(WORK INSTRUCTION):
Your answer must be the line containing "Given: Hide the 単色塗りつぶし 1 layer" and each following line to the end of the listing below, copied exactly, with pictures removed and nothing added.

(RECORDS PROVIDED):
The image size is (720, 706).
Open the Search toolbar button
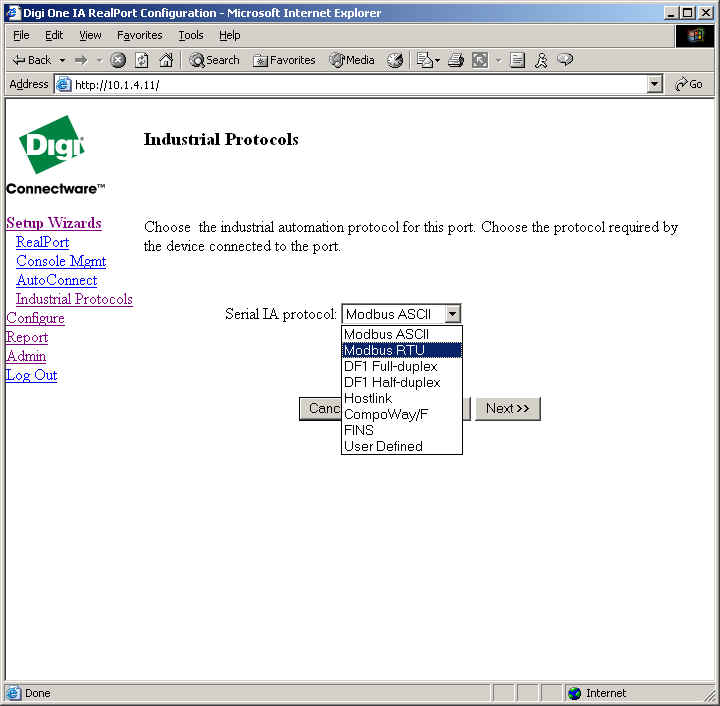point(214,60)
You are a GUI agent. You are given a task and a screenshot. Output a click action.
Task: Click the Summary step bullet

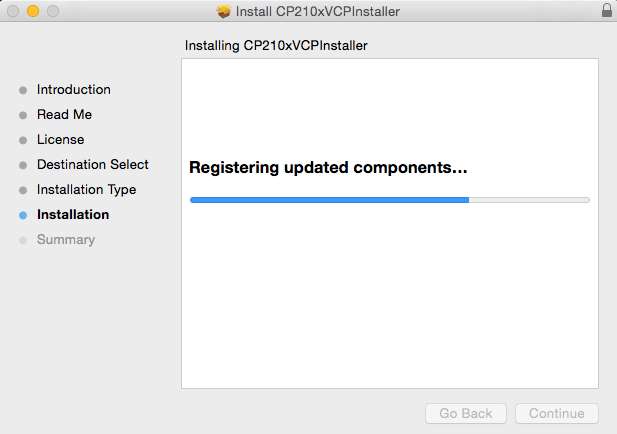point(23,240)
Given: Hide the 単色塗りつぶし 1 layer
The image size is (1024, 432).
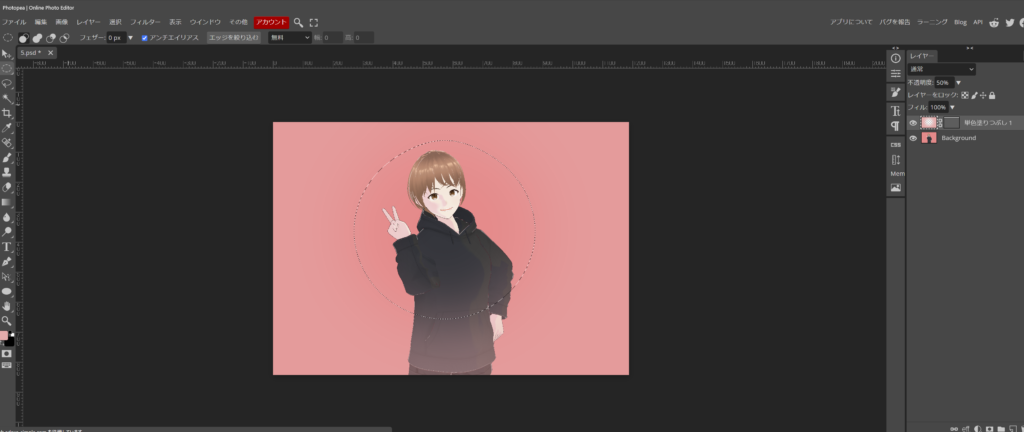Looking at the screenshot, I should click(912, 122).
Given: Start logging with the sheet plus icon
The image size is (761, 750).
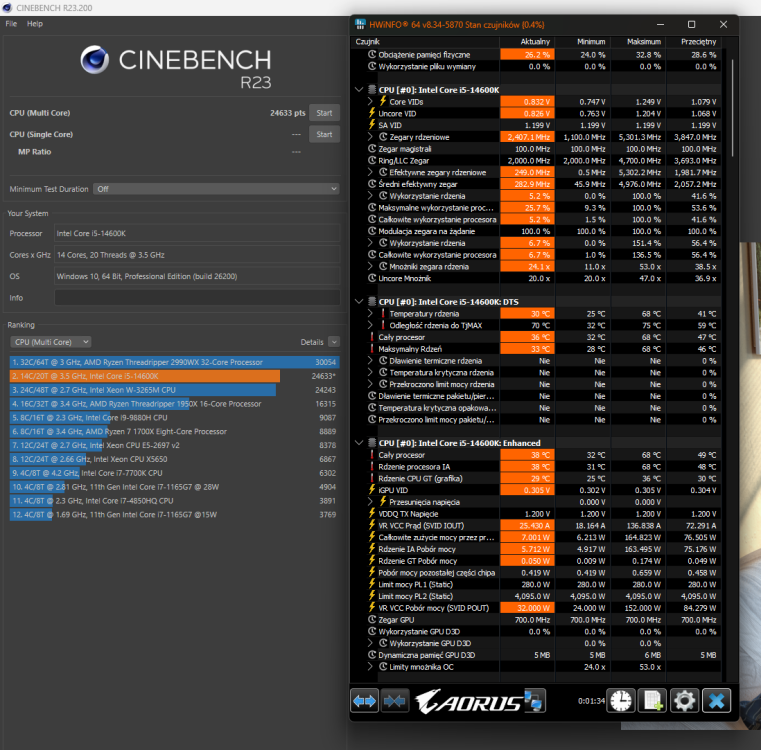Looking at the screenshot, I should pyautogui.click(x=652, y=701).
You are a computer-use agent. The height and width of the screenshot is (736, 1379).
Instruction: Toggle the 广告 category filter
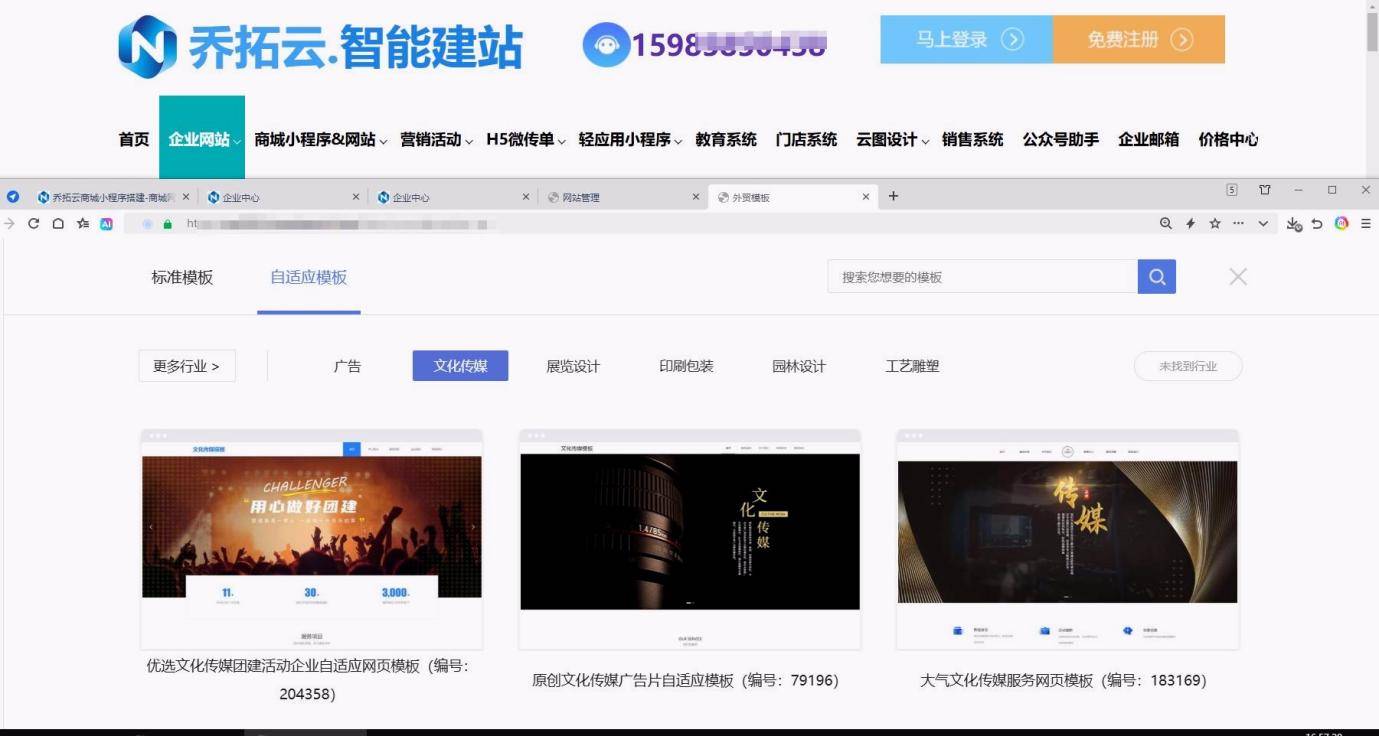click(347, 366)
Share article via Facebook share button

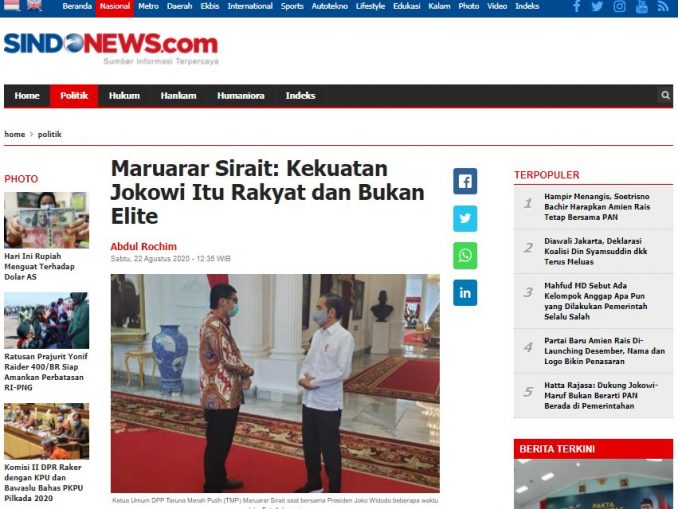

(RESULT FOR THIS EXERCISE):
Given: Hide the 単色塗りつぶし 1 layer
The image size is (1024, 432).
Looking at the screenshot, I should click(912, 122).
Given: Start logging with the sheet plus icon
The image size is (761, 750).
Looking at the screenshot, I should pyautogui.click(x=652, y=701).
You are a computer-use agent. The height and width of the screenshot is (736, 1379).
Instruction: Toggle the 广告 category filter
click(347, 366)
Share article via Facebook share button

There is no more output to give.